Linslade Urban District was abolished in 1965, when the area was transferred to Bedfordshire and merged with Leighton Buzzard Urban District to become Leighton-Linslade Urban District. Leighton-Linslade Urban District only existed for nine years; it was abolished in 1974 under the Local Government Act 1972. District-level functions passed to South Bedfordshire District Council, which in turn was replaced by the unitary Central Bedfordshire Council in 2009, which also took over the functions of the abolished Bedfordshire County Council. A successor parish covering the abolished urban district of Leighton-Linslade was created in 1974, with its council taking the name Leighton-Linslade Town Council.

==Amenities==
The expansion of Linslade during the 1970s added more amenities. The principal Leighton-Linslade facilities within Linslade are Tiddenfoot Leisure Centre, which includes a swimming pool and indoor sports courts; Leighton Buzzard Golf Club and Leighton Buzzard railway station.

===Commercial===
Linslade has no high street. There are some small shops clustered around the junction of Wing Road, Stoke Road and Old Road, but signposts in that area marked "town centre" point towards the town centre of Leighton Buzzard on the east side of the River Ouzel.

===Education===
Bedfordshire operates a three-tier education system, with lower, middle and upper schools. Linslade has three lower schools (Linslade Lower, Southcott Lower, and Greenleas Lower). The middle school (Linslade School) and upper school (The Cedars) are located opposite each other on Mentmore Road.

===Schools===
- Linslade Lower School
- Southcott Lower School
- Greenleas Lower School
- Linslade School (Middle)
- Cedars Upper School

===Community facilities===
The 1970s expansion added one community centre on Bideford Green, run by a Residents Association; this includes a small bar. This can be hired out for public use, and is used for dance lessons, Zumba and martial arts, as well as a polling station. Dance classes can also be taken at another community centre – the Forster Institute; and the Leanne Hughes dance school next to the station. Linslade Parish Hall (St Barnabas' Church Hall – a school until 1961) is used by many Leighton-Linslade organisations, including Tai Chi groups. Nyamba Scout Hut is home to 1st Linslade Scouts and Guides, as well as playgroups.

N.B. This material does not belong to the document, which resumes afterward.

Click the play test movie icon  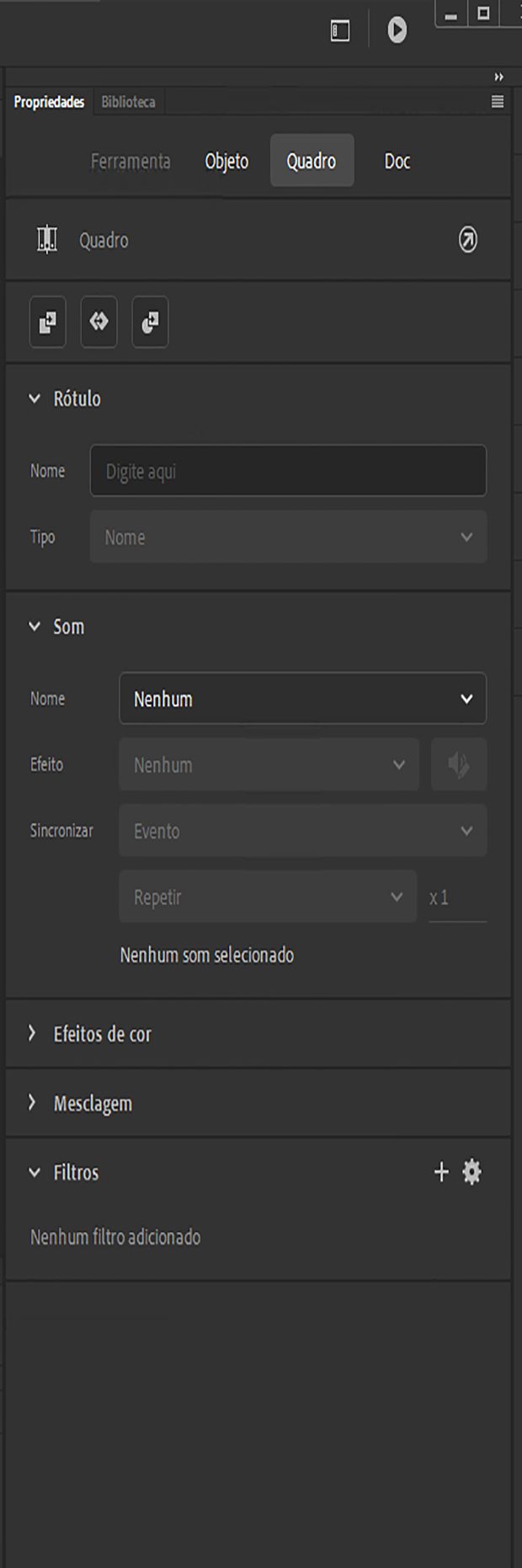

===Parks and playgrounds===
Linslade has two play areas and parks at Mentmore Road on the way to Cedars School and St Barnabas opposite the railway station.
Linslade has two semi-wild park areas. Linslade Wood (colloquially called Bluebell Wood) is a mature woodland dating back to at least the 16th century. Tiddenfoot Pit, a former quarry, turned into a lake and wildlife area. Both are managed by Greensands Trust.
Stockgrove Country Park and Rushmere Country Park are nearby.

===Sport===

As well as being home to several junior football teams, Linslade is represented at senior level by local 5-a-side team, Sporting Linslade. Sporting Linslade are the current Division 3 champions, their only domestic trophy to date. Sporting Linslade were chosen as the 5-a-side team of the year in the national Carling One-All Awards 2009.

==Notable inhabitants==
Notable people from Linslade include:
- Ciara Janson, Hollyoaks actress who portrays Nicole Owen.
- Tom Wise, the former Member of the European Parliament for the East of England jailed for expenses fraud lives in Linslade
- Russell Stannard, author of several children's book and books on science and religion, and emeritus professor of physics at the Open University.
- Louise Dearman, actress who has played the role of both Elphaba and Glinda, the first person in the world to do so, in the West End musical Wicked.